Let $S$ be a subgroup of $\mathbb{Z}_N^k$, and $S^{\perp} = \{t | t \in \mathbb{Z}_N^k,\,\mbox{and}\,\forall s \in S,\, t\cdot s = 0\}$, here the dot product is defined as $t\cdot s = \sum_{i=1}^k t_is_i \mod N$. Is it possible to prove that for $y \notin S^\perp$, $$\sum_{s\in S}e^{2\pi i s\cdot y/N} = 0 $$
Here is my proof for the case of $k=1$. Since $S$ is a cyclic group, let $g$ be a generator of $S$, then $S = \{0, g, 2g, 3g, ... (|S|-1)g\}$, then the summation becomes the sum of a geometric sequence and leads to $0$ easily. But for $k > 1$, $S$ is not always cyclic, then my logic won't work any more. Any ideas?
Yes. This is a standard fact.
Consider the function $$ \chi_y:S\to\Bbb{C}^*, s\mapsto e^{2\pi i\,s\cdot y/N}. $$ Because $(s+s')\cdot y= s\cdot y+s'\cdot t$ (as elements of $\Bbb{Z}_N$) for all $s,s'\in S$ we see that $\chi_y$ is a homomorphism of groups: $\chi_y(s+s')=\chi_y(s)\chi_y(s')$.

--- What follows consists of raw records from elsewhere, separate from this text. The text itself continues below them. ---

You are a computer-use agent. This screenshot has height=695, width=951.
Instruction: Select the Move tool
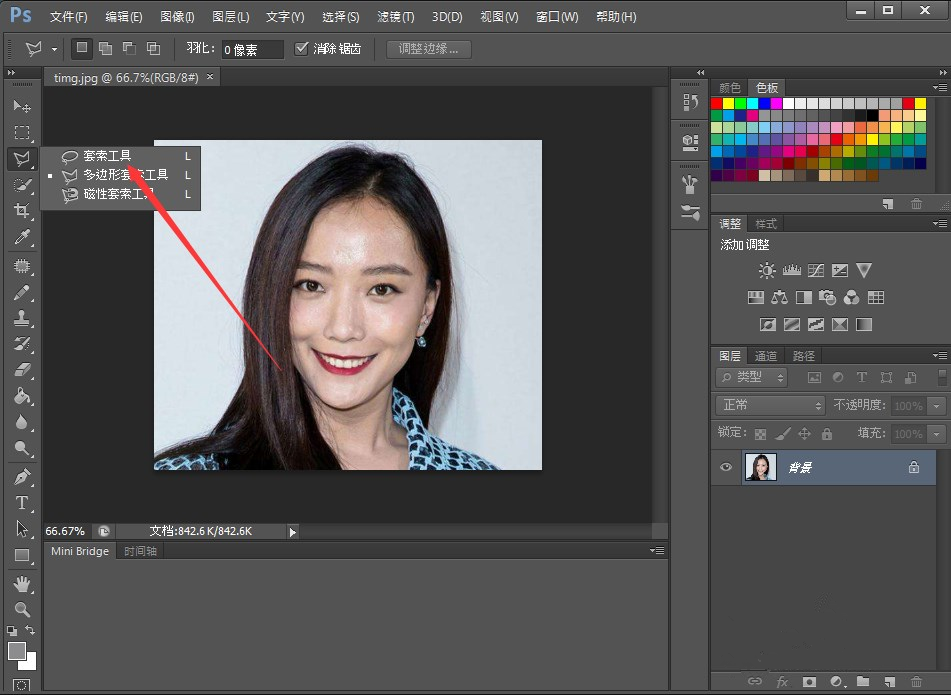point(21,106)
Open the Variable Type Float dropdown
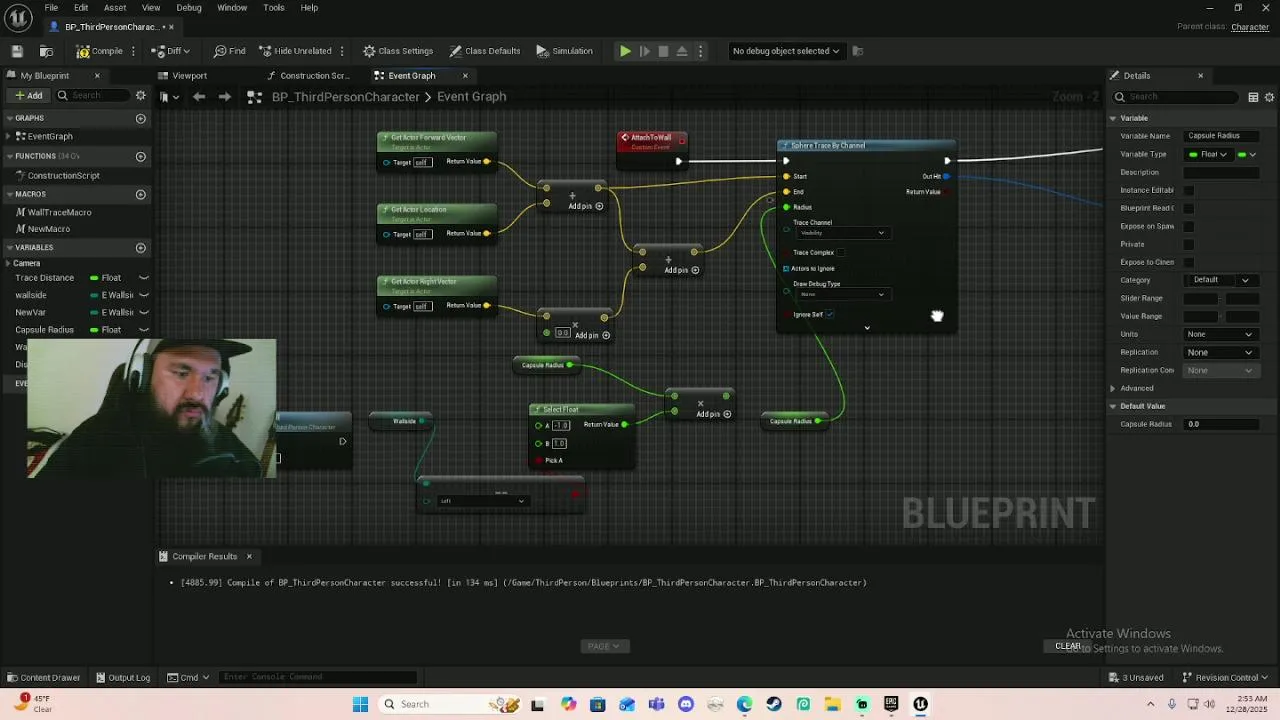Image resolution: width=1280 pixels, height=720 pixels. (x=1209, y=154)
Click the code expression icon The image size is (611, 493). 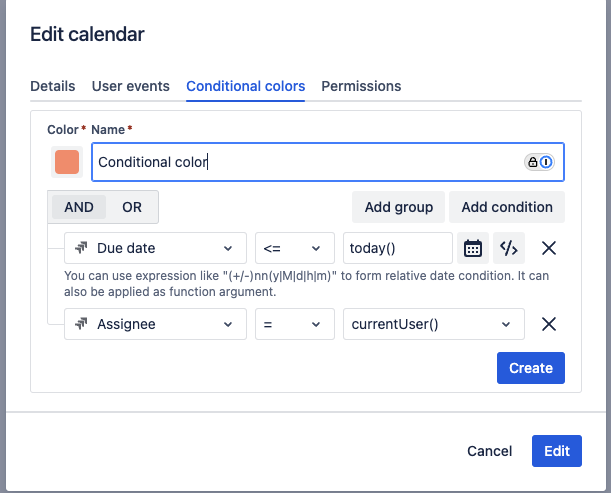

The assumption that $y\notin S^\perp$ implies that there exists an element $s_0\in S$ such that $\chi_y(s_0)\neq1$. This is because $\chi_y(s)=1$ if and only if $s\cdot y\equiv0\pmod N$. Let us fix such an element $s_0\in S$.

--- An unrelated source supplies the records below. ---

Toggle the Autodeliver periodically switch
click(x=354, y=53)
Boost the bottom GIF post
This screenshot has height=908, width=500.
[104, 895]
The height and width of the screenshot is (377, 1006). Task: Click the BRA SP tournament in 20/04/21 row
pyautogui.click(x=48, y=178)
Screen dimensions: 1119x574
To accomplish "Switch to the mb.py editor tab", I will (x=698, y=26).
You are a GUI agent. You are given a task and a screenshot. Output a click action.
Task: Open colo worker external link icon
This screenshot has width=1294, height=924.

Next we can consider your sum $$ \Sigma(y):=\sum_{s\in S}\chi_y(s). $$ Because $S$ is a group $s+s_0$ ranges over the elements of $S$ while $s$ does. In other words, if we write $s=s'+s_0$ and let $s'$ range over $S$, we get all the elements $s\in S$ exactly once. Utilizing this $$ \begin{aligned} \Sigma(y)&=\sum_{s\in S}\chi_y(s)\\ &=\sum_{s'\in S}\chi_y(s'+s_0)\\ &=\sum_{s'\in S}\chi_y(s')\chi_y(s_0)\\ &=\chi_y(s_0)\left(\sum_{s'\in S}\chi_y(s')\right)\\ &=\chi_y(s_0)\Sigma(y). \end{aligned} $$ So $$ (\chi_y(s_0)-1)\Sigma(y)=0. $$ Here $\chi_y(s_0)-1\neq0$, so we can conclude that $\Sigma(y)=0$.